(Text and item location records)
╔══

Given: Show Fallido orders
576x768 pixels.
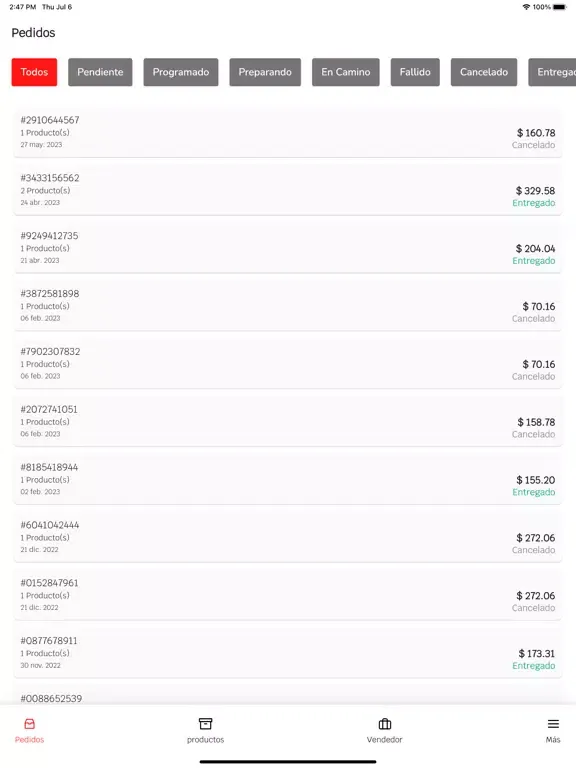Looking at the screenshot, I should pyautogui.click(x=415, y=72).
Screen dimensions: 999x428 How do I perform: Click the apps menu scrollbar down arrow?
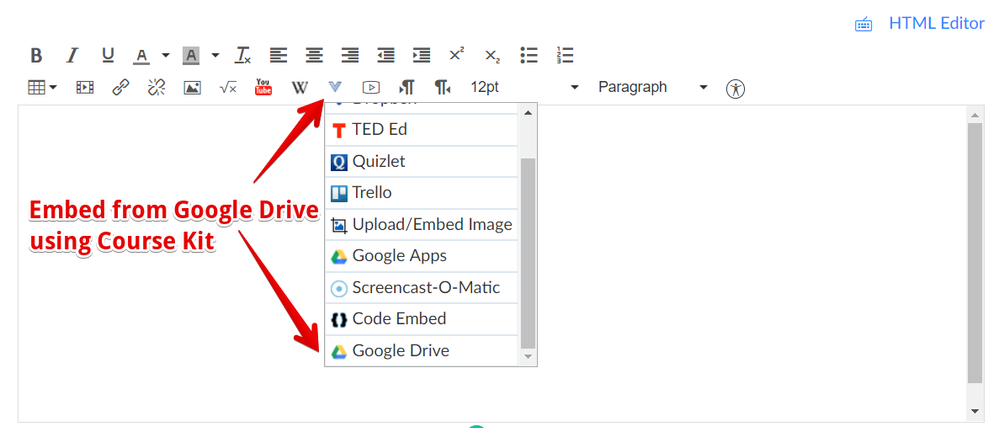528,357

╚══

** GIVEN INSTRUCTION **
Put the records from the line with "Screen dimensions: 999x428" through the end of the records into a two-column CSV with the columns "input" and "output", one row per record, with each field quoted and line breaks replaced by spaces. Leave the pictures out.

** EXERCISE SOLUTION **
input,output
"Screen dimensions: 999x428 How do I perform: Click the apps menu scrollbar down arrow?","528,357"